> **WHAT THE TASK REQUIRES**
The lines that make up this material should each be returned exactly.

(Beginning of SOURCE INFORMATION)

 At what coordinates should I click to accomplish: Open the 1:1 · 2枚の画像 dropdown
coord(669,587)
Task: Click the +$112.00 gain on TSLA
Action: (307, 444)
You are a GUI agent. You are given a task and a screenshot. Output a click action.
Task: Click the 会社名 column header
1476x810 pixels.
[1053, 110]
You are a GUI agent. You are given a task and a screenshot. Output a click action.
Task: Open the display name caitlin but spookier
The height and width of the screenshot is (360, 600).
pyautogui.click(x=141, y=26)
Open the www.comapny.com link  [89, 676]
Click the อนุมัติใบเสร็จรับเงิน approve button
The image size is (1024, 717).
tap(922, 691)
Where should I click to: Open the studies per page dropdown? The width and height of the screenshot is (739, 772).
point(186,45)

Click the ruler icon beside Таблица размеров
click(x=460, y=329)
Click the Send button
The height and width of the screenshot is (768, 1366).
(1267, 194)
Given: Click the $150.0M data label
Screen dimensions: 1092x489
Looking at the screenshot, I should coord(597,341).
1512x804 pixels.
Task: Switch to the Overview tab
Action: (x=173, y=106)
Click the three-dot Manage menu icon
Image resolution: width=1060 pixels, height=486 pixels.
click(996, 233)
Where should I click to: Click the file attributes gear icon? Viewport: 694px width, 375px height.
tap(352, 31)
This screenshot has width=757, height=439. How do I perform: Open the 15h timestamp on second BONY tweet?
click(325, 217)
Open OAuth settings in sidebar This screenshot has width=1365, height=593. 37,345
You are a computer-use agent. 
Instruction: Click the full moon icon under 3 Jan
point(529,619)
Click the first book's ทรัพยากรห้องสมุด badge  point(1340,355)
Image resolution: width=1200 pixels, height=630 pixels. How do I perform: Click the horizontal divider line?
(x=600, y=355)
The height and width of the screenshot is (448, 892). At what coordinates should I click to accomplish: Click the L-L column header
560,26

(End of SOURCE INFORMATION)

> **YOUR RESPONSE**
 At what coordinates should I click to accomplish: Open the 1:1 · 2枚の画像 dropdown
coord(669,587)
Task: Click the +$112.00 gain on TSLA
Action: (307, 444)
You are a GUI agent. You are given a task and a screenshot. Output a click action.
Task: Click the 会社名 column header
1476x810 pixels.
[1053, 110]
You are a GUI agent. You are given a task and a screenshot. Output a click action.
Task: Open the display name caitlin but spookier
The height and width of the screenshot is (360, 600).
pyautogui.click(x=141, y=26)
Open the www.comapny.com link  [89, 676]
Click the อนุมัติใบเสร็จรับเงิน approve button
The image size is (1024, 717).
tap(922, 691)
Where should I click to: Open the studies per page dropdown? The width and height of the screenshot is (739, 772).
point(186,45)

Click the ruler icon beside Таблица размеров
click(x=460, y=329)
Click the Send button
The height and width of the screenshot is (768, 1366).
(1267, 194)
Given: Click the $150.0M data label
Screen dimensions: 1092x489
Looking at the screenshot, I should coord(597,341).
1512x804 pixels.
Task: Switch to the Overview tab
Action: (x=173, y=106)
Click the three-dot Manage menu icon
Image resolution: width=1060 pixels, height=486 pixels.
click(996, 233)
Where should I click to: Click the file attributes gear icon? Viewport: 694px width, 375px height.
tap(352, 31)
This screenshot has width=757, height=439. How do I perform: Open the 15h timestamp on second BONY tweet?
click(325, 217)
Open OAuth settings in sidebar This screenshot has width=1365, height=593. 37,345
You are a computer-use agent. 
Instruction: Click the full moon icon under 3 Jan
point(529,619)
Click the first book's ทรัพยากรห้องสมุด badge  point(1340,355)
Image resolution: width=1200 pixels, height=630 pixels. How do I perform: Click the horizontal divider line?
(x=600, y=355)
The height and width of the screenshot is (448, 892). At what coordinates should I click to accomplish: Click the L-L column header
560,26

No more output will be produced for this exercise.